Extract provided:
········

By Jock Finlayson, ICBA Chief Economist

At a time when affordability and the cost of living have emerged as top-of-mind issues for many Canadians, it makes sense to take a quick look at the “other side” of the affordability equation: incomes.

Income comes from a few sources: employment (by far the biggest source), government transfers to families and individuals, and investment and rental income. To get a clear idea of the dollars available to households, we need to deduct direct taxes (income taxes and the employee-paid portion of payroll taxes) and also adjust for inflation when looking at how incomes change over time.

According to Statistics Canada, after-tax income for the typical Canadian household stood at $93,290 in 2022. (Households include both two or more people living under one roof and single individuals.) There are dramatic differences among the provinces on this key measure of economic well-being. Alberta is easily the richest province, with an after-tax household income of $113,572 in 2022 – 22% higher than the national average.  B.C. ranked second, at $99,474. Figure 1 provides the data for all ten provinces, along with how that amount increased between 2018 and 2022 (the figures are not adjusted for inflation). It is worth noting that the least affluent Canadian jurisdictions – Nova Scotia and New Brunswick – have average household incomes less than 70% of that in Alberta.

Figure 1:

It is common to group the various sources of household income into two broad categories:

  • market incomes, consisting of income from employment, self-employment, and investment and rental income; and,
  • government transfers such as EI, CPP, OAS, and social assistance payments.

Employment is the predominant source of market income, generating roughly four-fifths of all such income in Canada. This helps to explain why Alberta is the richest province: it has the highest average wages/salaries in the country. Alberta also leads in labour force participation – defined as the share of the population that is employed or actively looking for work. An additional factor is that Alberta has the highest level of investment per employed person in Canada, which correlates to higher employment incomes. Finally, for most workers and successful entrepreneurs, the income tax burden is lighter in Alberta – resulting in a narrower “wedge” between what people earn on the job and their take-home pay.

········

Exercise data:
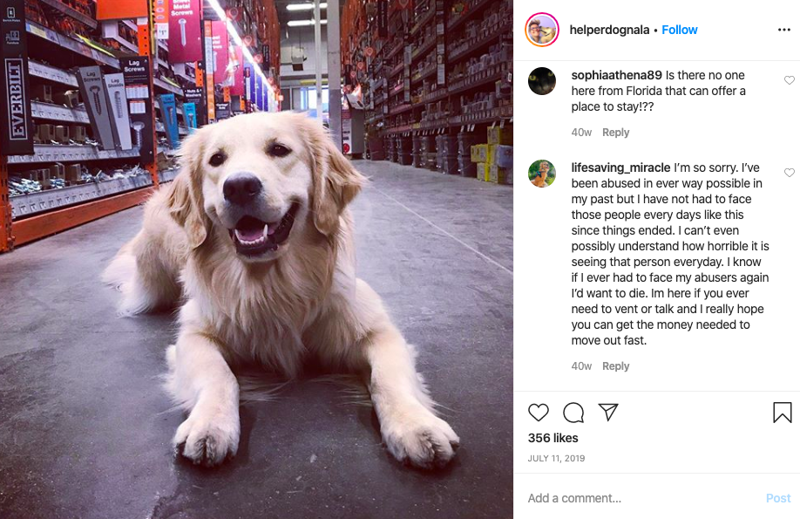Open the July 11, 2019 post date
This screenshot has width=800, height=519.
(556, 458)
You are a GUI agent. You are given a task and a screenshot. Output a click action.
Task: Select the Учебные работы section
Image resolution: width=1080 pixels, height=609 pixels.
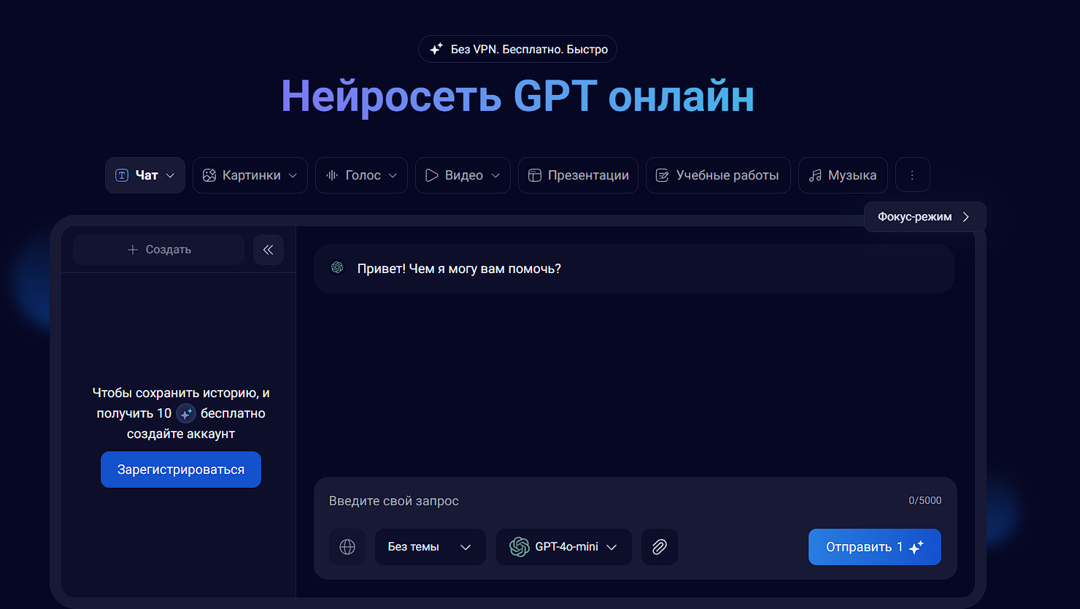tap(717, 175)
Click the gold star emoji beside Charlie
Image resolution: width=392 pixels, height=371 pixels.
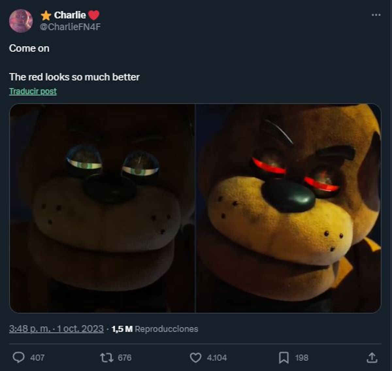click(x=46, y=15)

········

Study questions:
• 1. Name each government transfer that the article on Canadian household incomes above lists as an example.
• 2. Extend the article on Canadian household incomes, placed before the listing, by writing on from its final sentence.

Answers for the tasks:
• 1. EI, CPP, OAS, and social assistance payments.

• 2.
Nationally, the typical Canadian household saw after-tax income climb by 17%. Part of this reflects the impact of inflation, which rose significantly in 2021-22 after hovering close to 2% annually for a long period before the onset of the COVID-19 shock. The jump in income also includes the record-high government transfers paid to millions of Canadian households and individuals over the course of the pandemic. When data for the post-2022 period are available, they are likely to show an initial decline in household income given the cessation of the various COVID-related cash transfers to individuals and families.

Politicians concerned about the rising cost of living should not limit their focus to ways to mitigate the effect of these costs on households. They should also pay attention to incomes.  This requires looking at the evolving “business climate” and asking whether it is conducive to attracting the private sector investment and entrepreneurial effort needed to give workers more and better “tools” to do their jobs. Unfortunately, this is an area where Canada has been lagging badly over the last decade, with private sector non-residential capital spending recently falling below three-fifths of the level in the United States measured on a per employee basis (as reported by the C.D. Howe Institute).

Without a turnaround in business investment, it will be impossible to boost productivity — and therefore to put real wages and salaries for Canadian workers on a steady upward trajectory.  Because employment accounts for the bulk of the market income received by Canadian households, creating an economic environment that fosters and supports business investment in productive assets and activities should be a top priority for the federal government and provincial policymakers.